▶ Provided information
──────
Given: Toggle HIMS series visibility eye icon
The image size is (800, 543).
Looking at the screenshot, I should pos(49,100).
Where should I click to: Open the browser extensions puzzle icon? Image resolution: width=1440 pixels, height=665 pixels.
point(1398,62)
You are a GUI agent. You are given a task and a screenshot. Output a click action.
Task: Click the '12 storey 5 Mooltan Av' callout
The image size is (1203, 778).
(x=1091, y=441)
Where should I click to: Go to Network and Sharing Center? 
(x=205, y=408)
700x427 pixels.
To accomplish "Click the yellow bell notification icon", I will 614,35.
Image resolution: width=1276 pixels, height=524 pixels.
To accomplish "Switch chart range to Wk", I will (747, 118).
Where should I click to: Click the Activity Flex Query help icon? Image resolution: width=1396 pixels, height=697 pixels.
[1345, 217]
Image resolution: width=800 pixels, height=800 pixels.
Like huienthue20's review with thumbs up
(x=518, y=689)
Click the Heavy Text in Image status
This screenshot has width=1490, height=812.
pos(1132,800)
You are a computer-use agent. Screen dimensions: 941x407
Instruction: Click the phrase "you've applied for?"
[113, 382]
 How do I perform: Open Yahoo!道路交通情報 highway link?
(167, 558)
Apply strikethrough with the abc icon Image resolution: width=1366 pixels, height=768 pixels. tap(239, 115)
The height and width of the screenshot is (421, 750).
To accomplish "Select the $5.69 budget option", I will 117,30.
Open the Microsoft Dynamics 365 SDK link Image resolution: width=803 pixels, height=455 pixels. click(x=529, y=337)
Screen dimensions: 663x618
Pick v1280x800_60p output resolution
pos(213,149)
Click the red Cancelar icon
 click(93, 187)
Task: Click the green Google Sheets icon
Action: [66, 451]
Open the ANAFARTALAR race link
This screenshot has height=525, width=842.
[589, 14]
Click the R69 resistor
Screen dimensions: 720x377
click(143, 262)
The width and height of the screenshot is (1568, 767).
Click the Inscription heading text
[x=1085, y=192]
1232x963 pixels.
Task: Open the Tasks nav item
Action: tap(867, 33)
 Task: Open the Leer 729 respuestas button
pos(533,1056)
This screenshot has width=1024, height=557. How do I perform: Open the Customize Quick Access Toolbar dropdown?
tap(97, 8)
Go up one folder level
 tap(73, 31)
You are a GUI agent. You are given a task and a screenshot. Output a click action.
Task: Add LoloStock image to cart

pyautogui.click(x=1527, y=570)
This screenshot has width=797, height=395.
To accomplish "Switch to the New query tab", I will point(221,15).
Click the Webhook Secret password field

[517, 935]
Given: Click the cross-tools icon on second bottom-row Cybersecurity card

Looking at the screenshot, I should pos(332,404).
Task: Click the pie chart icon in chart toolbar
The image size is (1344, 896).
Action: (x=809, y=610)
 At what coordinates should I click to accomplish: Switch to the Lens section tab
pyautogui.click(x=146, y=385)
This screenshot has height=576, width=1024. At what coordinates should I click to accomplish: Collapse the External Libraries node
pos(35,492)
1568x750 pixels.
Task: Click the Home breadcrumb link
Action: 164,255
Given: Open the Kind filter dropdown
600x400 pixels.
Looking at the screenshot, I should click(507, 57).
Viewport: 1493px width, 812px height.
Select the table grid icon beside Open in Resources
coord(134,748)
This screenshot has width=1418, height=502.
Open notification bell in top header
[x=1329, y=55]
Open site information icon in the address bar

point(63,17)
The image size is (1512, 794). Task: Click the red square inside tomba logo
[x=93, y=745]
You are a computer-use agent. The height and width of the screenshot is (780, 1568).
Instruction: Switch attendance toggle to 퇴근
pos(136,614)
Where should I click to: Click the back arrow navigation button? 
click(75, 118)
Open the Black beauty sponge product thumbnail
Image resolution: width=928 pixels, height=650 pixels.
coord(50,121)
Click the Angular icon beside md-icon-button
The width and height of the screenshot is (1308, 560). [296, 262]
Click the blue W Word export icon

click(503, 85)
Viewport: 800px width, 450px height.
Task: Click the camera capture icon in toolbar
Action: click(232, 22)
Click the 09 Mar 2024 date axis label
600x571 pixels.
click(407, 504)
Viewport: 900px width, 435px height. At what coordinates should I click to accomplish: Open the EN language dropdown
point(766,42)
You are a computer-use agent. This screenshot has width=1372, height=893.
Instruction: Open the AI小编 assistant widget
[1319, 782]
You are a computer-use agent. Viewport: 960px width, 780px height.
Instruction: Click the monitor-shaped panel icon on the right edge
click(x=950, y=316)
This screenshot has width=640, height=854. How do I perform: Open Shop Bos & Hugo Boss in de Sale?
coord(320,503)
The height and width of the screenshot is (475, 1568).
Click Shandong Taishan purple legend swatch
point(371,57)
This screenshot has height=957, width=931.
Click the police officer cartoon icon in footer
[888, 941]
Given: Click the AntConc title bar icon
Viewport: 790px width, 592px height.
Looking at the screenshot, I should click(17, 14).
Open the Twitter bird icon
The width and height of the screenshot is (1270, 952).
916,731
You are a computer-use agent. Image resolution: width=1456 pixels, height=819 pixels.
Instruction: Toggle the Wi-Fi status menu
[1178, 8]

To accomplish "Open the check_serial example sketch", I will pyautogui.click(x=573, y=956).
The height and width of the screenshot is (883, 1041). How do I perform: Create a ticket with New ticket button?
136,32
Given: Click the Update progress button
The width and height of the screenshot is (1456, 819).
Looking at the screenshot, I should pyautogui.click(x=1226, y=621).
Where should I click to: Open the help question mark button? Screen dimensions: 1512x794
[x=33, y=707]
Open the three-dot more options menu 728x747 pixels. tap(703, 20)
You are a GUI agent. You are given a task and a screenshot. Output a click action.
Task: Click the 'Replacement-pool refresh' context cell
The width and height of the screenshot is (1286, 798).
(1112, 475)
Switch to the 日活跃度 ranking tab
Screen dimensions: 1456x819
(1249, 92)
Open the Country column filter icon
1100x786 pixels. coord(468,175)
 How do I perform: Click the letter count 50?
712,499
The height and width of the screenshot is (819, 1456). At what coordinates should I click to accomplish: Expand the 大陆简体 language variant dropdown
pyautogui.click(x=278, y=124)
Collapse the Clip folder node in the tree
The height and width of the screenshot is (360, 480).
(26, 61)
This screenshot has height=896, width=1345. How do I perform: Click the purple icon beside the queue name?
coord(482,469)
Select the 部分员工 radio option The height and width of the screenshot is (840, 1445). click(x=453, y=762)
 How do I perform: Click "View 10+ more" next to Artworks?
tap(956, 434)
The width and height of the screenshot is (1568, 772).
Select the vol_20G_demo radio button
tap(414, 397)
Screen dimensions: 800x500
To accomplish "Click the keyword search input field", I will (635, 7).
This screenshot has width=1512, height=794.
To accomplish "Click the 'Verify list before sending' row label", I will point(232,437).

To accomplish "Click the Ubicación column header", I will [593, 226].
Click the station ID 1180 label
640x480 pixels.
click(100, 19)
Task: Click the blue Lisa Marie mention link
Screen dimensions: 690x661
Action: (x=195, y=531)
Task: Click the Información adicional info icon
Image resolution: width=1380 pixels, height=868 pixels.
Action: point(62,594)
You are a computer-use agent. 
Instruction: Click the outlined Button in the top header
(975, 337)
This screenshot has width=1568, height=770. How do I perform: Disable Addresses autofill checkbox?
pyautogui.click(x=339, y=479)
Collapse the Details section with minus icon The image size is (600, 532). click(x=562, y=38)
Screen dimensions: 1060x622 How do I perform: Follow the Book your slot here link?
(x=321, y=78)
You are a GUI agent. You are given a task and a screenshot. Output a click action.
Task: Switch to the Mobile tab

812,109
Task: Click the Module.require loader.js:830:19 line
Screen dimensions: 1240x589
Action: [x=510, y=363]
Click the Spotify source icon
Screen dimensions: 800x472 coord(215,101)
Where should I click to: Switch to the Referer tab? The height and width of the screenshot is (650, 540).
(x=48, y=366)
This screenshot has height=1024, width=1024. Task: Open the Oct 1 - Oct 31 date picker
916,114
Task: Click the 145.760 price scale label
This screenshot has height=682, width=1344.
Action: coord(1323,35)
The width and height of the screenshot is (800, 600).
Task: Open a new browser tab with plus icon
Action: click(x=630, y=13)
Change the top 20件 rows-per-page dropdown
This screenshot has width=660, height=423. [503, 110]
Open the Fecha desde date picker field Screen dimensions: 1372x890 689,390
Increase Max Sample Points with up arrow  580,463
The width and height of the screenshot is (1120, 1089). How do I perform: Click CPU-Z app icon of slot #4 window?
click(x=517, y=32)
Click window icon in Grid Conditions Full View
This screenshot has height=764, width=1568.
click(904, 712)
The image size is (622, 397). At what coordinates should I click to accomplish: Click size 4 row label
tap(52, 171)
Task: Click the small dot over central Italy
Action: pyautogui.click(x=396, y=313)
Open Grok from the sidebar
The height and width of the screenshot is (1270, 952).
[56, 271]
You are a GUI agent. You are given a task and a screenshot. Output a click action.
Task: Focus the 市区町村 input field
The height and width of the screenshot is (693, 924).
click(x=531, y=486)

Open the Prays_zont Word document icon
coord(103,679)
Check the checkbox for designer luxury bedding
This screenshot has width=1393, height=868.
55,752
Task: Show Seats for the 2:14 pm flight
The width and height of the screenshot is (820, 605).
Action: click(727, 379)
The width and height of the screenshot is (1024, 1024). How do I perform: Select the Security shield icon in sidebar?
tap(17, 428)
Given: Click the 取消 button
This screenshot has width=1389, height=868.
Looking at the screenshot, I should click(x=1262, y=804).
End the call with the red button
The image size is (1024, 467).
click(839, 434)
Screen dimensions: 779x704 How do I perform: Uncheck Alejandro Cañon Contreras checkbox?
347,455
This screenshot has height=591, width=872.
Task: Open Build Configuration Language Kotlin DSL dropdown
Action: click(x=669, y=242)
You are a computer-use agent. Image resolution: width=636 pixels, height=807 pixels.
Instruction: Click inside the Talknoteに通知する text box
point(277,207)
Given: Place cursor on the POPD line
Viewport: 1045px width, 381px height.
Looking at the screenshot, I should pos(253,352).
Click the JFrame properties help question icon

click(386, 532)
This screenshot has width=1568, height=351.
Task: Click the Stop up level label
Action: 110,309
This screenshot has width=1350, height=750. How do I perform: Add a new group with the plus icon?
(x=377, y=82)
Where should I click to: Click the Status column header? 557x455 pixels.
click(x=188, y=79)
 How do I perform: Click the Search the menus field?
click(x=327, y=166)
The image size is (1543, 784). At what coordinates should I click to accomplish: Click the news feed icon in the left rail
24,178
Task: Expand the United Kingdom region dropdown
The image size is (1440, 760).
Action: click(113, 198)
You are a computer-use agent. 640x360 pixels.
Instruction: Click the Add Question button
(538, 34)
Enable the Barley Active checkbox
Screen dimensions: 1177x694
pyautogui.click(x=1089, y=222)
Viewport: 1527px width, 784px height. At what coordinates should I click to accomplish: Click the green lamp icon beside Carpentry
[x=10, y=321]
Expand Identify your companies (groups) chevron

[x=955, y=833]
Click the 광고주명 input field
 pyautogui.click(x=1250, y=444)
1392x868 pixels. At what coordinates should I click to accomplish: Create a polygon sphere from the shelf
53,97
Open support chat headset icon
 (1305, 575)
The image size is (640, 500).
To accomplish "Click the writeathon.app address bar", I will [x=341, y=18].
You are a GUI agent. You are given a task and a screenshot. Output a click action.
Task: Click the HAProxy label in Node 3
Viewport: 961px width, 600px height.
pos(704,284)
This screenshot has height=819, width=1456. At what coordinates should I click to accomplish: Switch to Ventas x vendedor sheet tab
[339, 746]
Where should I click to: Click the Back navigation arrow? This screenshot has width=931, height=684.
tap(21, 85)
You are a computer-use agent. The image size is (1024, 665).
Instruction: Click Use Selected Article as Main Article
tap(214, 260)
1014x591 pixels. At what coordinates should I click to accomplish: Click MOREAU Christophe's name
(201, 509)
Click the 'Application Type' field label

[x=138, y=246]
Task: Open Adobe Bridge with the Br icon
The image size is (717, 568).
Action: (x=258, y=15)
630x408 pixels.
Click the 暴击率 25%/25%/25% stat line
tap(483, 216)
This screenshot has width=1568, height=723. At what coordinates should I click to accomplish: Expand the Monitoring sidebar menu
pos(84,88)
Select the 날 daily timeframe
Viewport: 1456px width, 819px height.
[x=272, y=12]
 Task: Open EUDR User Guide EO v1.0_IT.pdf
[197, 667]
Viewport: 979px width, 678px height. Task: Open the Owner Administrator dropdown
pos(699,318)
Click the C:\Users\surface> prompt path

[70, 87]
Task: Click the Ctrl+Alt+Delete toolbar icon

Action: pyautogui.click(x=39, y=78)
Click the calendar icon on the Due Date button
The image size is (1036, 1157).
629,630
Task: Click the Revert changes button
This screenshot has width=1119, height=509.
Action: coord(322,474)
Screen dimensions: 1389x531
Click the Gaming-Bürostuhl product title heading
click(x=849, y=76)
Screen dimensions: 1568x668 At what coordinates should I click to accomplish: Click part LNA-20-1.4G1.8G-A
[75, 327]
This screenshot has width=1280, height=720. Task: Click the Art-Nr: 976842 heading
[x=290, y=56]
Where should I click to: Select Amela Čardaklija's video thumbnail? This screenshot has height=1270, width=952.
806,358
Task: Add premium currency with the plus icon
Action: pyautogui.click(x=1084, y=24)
──────
▶ Aim of the exercise
Write out the material again, starting with the line that contains "Click the Spotify source icon" and going through the line that contains "click(839, 434)". Swap "date picker" for "calendar" and leave everything else unchanged.

▶ Expected answer
Click the Spotify source icon
Screen dimensions: 800x472 coord(215,101)
Where should I click to: Switch to the Referer tab? The height and width of the screenshot is (650, 540).
(x=48, y=366)
This screenshot has height=1024, width=1024. Task: Open the Oct 1 - Oct 31 calendar
916,114
Task: Click the 145.760 price scale label
This screenshot has height=682, width=1344.
Action: coord(1323,35)
The width and height of the screenshot is (800, 600).
Task: Open a new browser tab with plus icon
Action: click(x=630, y=13)
Change the top 20件 rows-per-page dropdown
This screenshot has width=660, height=423. [503, 110]
Open the Fecha desde calendar field Screen dimensions: 1372x890 689,390
Increase Max Sample Points with up arrow  580,463
The width and height of the screenshot is (1120, 1089). How do I perform: Click CPU-Z app icon of slot #4 window?
click(x=517, y=32)
Click window icon in Grid Conditions Full View
This screenshot has height=764, width=1568.
click(904, 712)
The image size is (622, 397). At what coordinates should I click to accomplish: Click size 4 row label
tap(52, 171)
Task: Click the small dot over central Italy
Action: pyautogui.click(x=396, y=313)
Open Grok from the sidebar
The height and width of the screenshot is (1270, 952).
[56, 271]
You are a GUI agent. You are given a task and a screenshot. Output a click action.
Task: Focus the 市区町村 input field
The height and width of the screenshot is (693, 924).
click(x=531, y=486)

Open the Prays_zont Word document icon
coord(103,679)
Check the checkbox for designer luxury bedding
This screenshot has width=1393, height=868.
55,752
Task: Show Seats for the 2:14 pm flight
The width and height of the screenshot is (820, 605).
Action: click(727, 379)
The width and height of the screenshot is (1024, 1024). How do I perform: Select the Security shield icon in sidebar?
tap(17, 428)
Given: Click the 取消 button
This screenshot has width=1389, height=868.
Looking at the screenshot, I should click(x=1262, y=804).
End the call with the red button
The image size is (1024, 467).
click(839, 434)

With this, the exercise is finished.